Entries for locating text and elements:

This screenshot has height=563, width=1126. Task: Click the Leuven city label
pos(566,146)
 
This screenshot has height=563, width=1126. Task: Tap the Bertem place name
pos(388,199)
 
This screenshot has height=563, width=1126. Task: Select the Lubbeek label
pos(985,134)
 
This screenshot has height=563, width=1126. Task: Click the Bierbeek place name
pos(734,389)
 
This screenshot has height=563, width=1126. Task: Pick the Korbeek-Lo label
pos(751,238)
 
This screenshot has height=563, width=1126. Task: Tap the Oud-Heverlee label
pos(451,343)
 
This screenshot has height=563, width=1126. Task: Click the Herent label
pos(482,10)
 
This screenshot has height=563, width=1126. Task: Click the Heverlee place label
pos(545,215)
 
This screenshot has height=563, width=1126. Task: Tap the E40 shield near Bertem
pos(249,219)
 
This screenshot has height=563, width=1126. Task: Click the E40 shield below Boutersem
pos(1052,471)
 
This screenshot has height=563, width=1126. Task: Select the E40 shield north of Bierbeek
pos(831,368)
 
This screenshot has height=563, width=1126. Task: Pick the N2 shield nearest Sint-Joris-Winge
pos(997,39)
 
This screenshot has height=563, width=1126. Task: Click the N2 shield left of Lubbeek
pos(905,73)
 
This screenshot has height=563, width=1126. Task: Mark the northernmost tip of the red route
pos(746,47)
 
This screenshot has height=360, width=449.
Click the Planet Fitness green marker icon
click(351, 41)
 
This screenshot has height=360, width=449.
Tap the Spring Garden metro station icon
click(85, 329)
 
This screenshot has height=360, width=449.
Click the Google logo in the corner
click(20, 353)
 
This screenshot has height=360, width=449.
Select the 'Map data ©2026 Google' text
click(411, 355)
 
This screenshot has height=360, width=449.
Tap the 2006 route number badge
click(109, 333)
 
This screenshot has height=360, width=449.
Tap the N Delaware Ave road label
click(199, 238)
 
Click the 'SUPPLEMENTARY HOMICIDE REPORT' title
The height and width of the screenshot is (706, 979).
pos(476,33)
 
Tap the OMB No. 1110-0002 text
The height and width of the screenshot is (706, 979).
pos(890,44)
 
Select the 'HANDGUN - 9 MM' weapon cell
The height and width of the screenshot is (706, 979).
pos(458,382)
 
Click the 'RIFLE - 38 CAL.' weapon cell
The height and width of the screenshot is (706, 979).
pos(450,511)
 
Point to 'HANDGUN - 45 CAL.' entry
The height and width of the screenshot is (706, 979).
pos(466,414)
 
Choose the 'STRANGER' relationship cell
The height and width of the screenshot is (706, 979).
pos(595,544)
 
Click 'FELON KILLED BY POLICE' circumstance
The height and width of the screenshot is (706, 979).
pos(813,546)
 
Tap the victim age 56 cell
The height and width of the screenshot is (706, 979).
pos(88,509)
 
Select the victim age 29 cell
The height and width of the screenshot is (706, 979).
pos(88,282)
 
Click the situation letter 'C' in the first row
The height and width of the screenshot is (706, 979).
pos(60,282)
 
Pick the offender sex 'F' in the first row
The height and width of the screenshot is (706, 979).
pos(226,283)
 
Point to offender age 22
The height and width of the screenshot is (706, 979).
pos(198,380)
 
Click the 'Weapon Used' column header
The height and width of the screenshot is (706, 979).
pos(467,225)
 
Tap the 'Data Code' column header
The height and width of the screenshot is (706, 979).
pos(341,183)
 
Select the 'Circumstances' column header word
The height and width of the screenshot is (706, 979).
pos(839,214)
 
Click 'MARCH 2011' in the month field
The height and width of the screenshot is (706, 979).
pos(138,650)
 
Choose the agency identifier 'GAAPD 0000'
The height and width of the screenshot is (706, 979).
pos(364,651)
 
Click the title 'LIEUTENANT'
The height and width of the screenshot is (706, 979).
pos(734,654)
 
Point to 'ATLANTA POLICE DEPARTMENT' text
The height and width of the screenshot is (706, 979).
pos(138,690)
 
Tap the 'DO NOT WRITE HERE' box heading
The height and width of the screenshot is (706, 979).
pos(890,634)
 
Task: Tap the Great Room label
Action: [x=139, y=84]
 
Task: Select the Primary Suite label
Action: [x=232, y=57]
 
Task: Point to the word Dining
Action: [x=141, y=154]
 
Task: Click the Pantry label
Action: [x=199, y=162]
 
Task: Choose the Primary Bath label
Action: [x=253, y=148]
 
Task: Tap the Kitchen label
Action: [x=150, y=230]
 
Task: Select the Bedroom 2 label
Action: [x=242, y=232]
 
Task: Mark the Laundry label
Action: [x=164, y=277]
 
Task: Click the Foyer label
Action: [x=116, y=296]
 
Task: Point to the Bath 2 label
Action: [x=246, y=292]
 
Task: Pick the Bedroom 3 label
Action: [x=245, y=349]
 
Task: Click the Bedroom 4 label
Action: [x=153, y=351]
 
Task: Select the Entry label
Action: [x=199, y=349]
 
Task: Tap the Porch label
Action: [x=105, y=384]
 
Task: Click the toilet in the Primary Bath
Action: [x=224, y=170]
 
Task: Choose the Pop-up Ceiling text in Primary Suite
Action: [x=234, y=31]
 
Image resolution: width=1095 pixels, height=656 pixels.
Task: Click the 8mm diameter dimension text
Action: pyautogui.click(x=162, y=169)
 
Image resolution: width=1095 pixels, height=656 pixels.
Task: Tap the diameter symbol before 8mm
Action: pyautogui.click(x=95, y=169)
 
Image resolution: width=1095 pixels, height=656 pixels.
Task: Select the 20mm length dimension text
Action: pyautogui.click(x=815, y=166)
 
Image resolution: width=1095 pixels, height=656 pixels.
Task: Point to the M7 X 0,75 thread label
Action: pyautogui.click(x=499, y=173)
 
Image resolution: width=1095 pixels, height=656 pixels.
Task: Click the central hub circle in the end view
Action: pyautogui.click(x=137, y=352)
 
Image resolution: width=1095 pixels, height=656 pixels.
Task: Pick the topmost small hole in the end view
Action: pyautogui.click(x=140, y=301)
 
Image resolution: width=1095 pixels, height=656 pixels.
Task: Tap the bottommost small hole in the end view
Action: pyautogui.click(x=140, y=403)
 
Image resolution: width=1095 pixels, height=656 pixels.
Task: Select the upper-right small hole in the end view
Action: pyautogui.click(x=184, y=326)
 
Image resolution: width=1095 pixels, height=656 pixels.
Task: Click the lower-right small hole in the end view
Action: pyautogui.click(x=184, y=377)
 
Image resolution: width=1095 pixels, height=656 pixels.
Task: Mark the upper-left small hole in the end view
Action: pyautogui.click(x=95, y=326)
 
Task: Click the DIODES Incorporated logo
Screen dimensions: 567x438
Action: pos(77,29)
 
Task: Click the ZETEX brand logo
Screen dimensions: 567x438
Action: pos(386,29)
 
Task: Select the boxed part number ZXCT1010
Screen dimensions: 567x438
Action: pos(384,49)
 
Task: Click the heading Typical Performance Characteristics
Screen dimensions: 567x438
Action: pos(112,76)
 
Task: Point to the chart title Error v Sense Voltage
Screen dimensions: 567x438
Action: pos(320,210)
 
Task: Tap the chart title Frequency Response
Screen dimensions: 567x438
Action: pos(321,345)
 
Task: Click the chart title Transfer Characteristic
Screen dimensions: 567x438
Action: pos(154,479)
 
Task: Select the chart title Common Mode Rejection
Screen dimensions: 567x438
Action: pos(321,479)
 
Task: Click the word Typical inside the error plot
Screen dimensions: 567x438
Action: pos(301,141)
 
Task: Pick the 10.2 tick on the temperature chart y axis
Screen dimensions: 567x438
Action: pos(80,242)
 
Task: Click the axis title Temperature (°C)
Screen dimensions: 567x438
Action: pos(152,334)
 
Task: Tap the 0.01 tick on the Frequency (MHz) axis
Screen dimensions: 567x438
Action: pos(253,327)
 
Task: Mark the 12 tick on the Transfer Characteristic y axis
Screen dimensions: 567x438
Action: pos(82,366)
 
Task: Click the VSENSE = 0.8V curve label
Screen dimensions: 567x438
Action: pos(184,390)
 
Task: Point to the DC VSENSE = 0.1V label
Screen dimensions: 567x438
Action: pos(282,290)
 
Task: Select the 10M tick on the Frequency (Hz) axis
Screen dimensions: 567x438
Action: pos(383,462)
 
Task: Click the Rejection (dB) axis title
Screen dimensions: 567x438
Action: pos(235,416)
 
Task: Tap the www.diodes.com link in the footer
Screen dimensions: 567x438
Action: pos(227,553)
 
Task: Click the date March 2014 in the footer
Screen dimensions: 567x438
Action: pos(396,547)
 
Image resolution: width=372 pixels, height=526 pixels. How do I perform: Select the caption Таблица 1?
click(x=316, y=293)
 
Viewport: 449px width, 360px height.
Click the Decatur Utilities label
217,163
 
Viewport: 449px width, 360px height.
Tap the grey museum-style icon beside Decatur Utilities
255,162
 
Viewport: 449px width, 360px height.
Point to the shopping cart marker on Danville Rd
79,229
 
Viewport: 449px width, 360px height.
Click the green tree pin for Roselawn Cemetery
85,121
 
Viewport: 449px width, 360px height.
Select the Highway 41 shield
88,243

### What you will do:
Copy the lines of the listing verbatim, starting at the line containing "Task: Point to the Bath 2 label" and ending at the line containing "Action: pyautogui.click(x=162, y=169)", with both of those lines included.

### Answer to the problem:
Task: Point to the Bath 2 label
Action: [x=246, y=292]
 
Task: Pick the Bedroom 3 label
Action: [x=245, y=349]
 
Task: Click the Bedroom 4 label
Action: [x=153, y=351]
 
Task: Select the Entry label
Action: [x=199, y=349]
 
Task: Tap the Porch label
Action: [x=105, y=384]
 
Task: Click the toilet in the Primary Bath
Action: [x=224, y=170]
 
Task: Choose the Pop-up Ceiling text in Primary Suite
Action: [x=234, y=31]
 
Image resolution: width=1095 pixels, height=656 pixels.
Task: Click the 8mm diameter dimension text
Action: pyautogui.click(x=162, y=169)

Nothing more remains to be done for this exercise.